The U.S. Census Bureau has extended the 2020 census deadline, originally set for the end of July, to Oct. 31 in the wake of the COVID-19 pandemic.
The national count, taken every decade, helps determine where billions in federal funding goes and how many seats in Congress each state has.
Nationally, more than 70 million households had responded, the Census Bureau said in a newsletter, but the agency has slowed data collection to help protect households and employees from the coronavirus that causes COVID-19.
It stopped field data collection — having census data collected in person — in March, but plans to launch field offices in early June and have data collectors back out in early August.
Most residents should have received a letter from the U.S. Census Bureau that contains an individualized code to access the online questionnaire. Those who have not received a letter or have misplaced it can go to www.2020census.gov.
Underneath the place for the code is an option to obtain a census ID by plugging in one’s address or the address of where the person lived on April 1.
The only thing residents should get in the mail from the Census Bureau is a letter with code for the online census, or a paper census if they opted in for it, or if they have not participated in the online census yet.
As for filling out the census online, residents should check that any correspondence from the Census Bureau comes from a census.gov address, including any links that may be included in emails.
If an email claiming to be from the Census Bureau ends in “.com,” do not reply to it or open any links it may contain. Either delete it or forward it to firstname.lastname@example.org.

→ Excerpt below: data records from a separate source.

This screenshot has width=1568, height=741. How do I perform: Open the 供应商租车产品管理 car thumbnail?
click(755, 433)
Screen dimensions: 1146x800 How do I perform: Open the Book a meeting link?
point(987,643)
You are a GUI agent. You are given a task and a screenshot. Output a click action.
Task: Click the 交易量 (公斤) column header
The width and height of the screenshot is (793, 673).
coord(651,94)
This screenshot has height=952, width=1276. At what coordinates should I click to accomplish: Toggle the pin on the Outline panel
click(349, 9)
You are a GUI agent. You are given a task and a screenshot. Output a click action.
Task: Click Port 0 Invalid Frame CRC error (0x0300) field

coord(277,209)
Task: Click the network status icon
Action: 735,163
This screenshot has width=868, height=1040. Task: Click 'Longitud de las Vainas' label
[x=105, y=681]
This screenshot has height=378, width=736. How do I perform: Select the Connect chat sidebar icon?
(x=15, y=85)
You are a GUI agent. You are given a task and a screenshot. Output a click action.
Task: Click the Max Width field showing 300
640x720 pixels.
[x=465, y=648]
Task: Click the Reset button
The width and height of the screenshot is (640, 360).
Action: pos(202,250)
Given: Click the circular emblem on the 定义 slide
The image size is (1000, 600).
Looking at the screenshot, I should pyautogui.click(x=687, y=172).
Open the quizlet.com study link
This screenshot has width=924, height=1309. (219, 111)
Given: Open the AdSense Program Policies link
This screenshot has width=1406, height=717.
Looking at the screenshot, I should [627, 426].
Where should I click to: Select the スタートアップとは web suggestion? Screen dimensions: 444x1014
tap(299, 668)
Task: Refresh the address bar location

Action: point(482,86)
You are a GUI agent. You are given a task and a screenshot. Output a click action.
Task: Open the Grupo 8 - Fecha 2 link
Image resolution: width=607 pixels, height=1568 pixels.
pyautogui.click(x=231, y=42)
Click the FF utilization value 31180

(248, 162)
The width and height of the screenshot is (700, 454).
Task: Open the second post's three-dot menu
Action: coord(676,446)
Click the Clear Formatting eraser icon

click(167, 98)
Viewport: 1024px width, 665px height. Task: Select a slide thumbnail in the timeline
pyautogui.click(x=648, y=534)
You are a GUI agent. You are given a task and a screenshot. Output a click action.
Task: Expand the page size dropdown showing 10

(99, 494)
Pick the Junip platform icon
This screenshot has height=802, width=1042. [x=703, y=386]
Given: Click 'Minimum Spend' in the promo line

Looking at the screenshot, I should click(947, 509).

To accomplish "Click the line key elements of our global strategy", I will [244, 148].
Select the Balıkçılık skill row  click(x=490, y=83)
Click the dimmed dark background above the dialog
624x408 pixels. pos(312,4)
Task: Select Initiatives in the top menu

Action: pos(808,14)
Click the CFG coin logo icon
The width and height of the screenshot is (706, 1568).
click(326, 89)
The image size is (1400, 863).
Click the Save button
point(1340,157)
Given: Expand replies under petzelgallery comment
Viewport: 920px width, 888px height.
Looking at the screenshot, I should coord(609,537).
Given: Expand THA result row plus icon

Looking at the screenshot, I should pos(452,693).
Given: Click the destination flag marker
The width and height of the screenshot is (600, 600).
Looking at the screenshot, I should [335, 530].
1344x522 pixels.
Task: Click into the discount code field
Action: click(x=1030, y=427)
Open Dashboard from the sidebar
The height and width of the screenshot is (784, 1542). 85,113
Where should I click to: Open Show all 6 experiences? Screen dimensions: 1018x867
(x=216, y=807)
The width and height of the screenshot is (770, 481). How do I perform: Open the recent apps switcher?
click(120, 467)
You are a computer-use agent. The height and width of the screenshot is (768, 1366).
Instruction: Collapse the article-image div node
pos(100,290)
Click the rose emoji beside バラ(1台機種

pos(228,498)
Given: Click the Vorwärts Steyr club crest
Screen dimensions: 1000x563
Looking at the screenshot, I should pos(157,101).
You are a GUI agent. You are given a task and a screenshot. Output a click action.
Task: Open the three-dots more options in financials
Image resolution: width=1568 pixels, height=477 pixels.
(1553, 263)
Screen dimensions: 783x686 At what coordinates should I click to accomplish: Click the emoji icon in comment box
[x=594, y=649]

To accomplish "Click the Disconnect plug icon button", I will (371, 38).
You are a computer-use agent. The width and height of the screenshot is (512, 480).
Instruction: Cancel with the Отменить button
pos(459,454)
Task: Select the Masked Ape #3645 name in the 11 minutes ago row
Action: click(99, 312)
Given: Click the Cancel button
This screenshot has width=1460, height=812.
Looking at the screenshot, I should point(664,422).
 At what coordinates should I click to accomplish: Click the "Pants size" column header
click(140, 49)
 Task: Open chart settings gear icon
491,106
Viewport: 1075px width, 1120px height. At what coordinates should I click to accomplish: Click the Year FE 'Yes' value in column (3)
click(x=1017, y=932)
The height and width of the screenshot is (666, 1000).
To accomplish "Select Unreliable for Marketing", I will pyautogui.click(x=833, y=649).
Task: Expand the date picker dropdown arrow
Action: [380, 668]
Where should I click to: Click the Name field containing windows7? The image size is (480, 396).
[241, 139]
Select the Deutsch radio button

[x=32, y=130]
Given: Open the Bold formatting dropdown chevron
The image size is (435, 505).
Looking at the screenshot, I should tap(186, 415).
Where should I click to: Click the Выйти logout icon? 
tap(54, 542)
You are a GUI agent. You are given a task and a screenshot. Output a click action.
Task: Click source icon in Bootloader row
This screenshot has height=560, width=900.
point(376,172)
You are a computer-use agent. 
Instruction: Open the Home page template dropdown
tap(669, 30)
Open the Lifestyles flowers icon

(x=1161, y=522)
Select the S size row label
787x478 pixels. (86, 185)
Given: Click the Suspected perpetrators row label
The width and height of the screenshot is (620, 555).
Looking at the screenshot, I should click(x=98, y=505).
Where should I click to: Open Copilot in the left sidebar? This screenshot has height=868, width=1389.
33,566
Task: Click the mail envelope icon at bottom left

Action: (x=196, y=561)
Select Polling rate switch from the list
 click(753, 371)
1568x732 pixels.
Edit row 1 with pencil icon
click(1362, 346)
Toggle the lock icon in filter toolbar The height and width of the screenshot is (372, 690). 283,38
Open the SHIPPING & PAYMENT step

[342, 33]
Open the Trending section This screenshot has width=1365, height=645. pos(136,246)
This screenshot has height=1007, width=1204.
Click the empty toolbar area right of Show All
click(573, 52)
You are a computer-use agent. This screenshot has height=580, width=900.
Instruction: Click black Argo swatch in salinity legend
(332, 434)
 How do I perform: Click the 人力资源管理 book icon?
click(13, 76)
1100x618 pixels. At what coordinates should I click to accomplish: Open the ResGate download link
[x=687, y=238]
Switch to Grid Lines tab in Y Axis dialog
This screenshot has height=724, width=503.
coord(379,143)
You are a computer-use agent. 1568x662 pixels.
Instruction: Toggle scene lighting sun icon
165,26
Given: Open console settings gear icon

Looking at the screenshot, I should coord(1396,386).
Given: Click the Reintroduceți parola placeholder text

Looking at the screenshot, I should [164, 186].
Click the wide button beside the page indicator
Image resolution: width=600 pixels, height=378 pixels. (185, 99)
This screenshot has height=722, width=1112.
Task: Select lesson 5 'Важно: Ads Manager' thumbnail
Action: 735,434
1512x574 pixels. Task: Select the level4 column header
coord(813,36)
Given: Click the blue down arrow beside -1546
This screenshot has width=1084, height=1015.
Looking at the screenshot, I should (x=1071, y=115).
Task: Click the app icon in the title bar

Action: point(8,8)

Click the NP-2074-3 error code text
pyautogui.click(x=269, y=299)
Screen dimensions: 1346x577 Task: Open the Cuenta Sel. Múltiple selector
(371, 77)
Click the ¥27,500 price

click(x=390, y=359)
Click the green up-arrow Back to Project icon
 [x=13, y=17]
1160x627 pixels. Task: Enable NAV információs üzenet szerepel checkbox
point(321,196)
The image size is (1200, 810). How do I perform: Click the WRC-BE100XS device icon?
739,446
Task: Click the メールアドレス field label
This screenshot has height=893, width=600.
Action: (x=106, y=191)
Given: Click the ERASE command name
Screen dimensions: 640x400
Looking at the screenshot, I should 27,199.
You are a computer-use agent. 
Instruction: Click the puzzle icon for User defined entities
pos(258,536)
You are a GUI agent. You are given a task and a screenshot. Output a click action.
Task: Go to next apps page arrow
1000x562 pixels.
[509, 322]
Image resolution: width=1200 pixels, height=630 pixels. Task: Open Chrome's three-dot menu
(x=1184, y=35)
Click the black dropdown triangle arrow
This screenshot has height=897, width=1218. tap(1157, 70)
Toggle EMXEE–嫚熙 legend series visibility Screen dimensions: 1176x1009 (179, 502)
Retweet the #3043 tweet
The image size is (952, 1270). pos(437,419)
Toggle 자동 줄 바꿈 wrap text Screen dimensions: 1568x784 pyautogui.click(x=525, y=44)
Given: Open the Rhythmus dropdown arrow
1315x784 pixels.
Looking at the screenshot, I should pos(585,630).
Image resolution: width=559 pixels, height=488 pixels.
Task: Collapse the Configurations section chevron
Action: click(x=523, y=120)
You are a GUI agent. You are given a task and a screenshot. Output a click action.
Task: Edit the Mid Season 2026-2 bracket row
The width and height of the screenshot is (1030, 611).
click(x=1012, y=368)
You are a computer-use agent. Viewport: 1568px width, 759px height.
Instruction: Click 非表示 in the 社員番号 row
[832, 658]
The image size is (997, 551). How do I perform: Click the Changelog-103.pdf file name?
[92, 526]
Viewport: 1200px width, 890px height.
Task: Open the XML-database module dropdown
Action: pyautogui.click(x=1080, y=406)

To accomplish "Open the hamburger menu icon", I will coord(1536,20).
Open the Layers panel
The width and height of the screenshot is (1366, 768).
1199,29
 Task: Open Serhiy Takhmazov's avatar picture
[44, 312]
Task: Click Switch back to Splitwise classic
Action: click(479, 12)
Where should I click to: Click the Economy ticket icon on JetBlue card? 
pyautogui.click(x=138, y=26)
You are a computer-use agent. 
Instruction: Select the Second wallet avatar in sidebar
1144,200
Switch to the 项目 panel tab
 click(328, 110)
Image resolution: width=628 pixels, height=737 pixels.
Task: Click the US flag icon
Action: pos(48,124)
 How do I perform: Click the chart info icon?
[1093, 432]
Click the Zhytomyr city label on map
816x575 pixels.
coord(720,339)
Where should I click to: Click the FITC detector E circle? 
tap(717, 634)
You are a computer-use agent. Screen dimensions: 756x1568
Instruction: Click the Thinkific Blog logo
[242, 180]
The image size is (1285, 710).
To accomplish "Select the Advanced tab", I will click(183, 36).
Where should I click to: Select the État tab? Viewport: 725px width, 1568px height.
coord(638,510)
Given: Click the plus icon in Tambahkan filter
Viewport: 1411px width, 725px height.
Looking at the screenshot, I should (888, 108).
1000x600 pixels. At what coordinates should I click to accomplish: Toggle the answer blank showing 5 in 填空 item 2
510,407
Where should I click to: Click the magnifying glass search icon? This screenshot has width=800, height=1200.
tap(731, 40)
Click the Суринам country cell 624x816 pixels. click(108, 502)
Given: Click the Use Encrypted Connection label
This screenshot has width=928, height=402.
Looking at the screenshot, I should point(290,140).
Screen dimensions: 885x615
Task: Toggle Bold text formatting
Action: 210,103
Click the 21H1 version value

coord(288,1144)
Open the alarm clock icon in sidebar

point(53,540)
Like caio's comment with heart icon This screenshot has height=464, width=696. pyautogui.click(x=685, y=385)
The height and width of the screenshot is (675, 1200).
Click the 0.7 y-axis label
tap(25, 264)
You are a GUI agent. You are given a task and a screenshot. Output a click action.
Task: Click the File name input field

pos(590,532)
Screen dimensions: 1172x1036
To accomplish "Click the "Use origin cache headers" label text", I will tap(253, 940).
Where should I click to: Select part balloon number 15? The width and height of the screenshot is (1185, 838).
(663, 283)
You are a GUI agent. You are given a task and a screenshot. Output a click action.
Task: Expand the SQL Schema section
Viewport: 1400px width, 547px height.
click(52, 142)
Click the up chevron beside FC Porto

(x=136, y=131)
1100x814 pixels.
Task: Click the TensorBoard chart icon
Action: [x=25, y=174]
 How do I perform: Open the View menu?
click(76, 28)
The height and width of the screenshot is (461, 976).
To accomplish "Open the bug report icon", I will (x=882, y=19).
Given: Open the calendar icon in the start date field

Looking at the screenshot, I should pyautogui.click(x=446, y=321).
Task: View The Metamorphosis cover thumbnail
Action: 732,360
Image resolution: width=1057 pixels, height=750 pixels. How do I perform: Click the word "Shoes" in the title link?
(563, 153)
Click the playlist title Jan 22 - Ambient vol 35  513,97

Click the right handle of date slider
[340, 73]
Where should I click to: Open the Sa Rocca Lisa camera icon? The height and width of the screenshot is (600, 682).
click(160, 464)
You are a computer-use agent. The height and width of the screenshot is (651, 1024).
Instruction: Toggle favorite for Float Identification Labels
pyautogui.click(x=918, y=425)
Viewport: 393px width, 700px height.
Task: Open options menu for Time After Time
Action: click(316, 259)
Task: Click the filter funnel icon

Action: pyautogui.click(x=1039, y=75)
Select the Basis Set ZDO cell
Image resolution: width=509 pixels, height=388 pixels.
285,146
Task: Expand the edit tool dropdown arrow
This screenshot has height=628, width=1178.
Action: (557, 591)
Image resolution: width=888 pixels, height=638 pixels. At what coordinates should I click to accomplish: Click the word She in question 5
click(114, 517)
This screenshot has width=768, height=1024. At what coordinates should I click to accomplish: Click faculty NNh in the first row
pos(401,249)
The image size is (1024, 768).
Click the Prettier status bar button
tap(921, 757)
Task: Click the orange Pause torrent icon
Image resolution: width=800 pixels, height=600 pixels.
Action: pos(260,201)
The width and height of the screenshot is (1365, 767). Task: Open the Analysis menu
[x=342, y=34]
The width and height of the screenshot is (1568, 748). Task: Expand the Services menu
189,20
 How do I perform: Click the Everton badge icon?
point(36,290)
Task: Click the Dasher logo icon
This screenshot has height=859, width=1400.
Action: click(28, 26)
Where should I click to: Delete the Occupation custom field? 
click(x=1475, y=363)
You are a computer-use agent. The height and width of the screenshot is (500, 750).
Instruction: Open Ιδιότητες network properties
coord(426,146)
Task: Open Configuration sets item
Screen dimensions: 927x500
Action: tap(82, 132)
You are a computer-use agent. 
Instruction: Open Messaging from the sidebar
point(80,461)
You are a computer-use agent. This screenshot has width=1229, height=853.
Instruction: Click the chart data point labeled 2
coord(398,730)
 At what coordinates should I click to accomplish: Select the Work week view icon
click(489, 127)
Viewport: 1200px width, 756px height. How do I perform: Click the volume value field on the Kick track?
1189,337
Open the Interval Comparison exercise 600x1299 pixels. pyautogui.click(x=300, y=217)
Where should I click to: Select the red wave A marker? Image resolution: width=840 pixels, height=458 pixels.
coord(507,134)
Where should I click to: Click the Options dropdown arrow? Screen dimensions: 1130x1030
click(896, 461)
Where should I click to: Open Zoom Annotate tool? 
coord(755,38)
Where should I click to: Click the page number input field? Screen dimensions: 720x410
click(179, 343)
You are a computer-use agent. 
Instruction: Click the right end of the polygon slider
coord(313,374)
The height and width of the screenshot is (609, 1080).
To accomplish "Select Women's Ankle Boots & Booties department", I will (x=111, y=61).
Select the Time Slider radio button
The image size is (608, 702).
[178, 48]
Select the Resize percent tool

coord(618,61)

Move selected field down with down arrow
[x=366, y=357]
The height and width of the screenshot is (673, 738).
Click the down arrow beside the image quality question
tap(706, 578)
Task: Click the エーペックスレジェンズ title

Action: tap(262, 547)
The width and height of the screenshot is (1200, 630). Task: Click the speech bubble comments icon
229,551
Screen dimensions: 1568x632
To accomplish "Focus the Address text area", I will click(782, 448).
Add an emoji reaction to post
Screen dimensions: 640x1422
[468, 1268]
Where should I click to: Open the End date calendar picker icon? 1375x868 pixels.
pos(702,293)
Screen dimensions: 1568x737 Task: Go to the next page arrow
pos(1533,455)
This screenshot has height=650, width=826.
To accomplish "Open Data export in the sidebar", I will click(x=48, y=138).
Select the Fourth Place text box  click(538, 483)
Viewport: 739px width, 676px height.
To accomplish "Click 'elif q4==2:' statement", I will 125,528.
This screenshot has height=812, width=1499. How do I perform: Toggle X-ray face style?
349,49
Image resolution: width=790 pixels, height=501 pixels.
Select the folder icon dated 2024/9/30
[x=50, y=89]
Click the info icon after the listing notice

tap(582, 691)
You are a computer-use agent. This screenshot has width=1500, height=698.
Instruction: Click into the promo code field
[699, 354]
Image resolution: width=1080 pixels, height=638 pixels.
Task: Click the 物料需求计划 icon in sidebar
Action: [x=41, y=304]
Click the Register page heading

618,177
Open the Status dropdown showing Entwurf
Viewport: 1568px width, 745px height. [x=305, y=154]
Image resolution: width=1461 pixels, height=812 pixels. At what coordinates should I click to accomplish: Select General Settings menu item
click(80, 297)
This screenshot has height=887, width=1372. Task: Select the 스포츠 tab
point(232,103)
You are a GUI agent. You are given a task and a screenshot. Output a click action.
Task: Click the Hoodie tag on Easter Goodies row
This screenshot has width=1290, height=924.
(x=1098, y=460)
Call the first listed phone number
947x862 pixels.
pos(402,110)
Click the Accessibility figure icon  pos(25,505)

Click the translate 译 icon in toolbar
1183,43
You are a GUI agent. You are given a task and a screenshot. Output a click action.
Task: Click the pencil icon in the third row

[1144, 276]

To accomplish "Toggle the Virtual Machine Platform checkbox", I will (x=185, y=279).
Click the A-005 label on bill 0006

Residents also are encouraged to contact police as well as the regional Census Bureau hotline, which is based in Los Angeles, Calif., at 1-800-992-3530, or the Washington State Attorney General’s Office at 1-800-551-4636.
Census data collectors who are going door-to-door have identification with a watermark from the U.S. Department of Commerce, as well as a photo of themselves with their name and the expiration date.
They will come to private homes only if residents have not responded to the census or if one of the required responses was incomplete.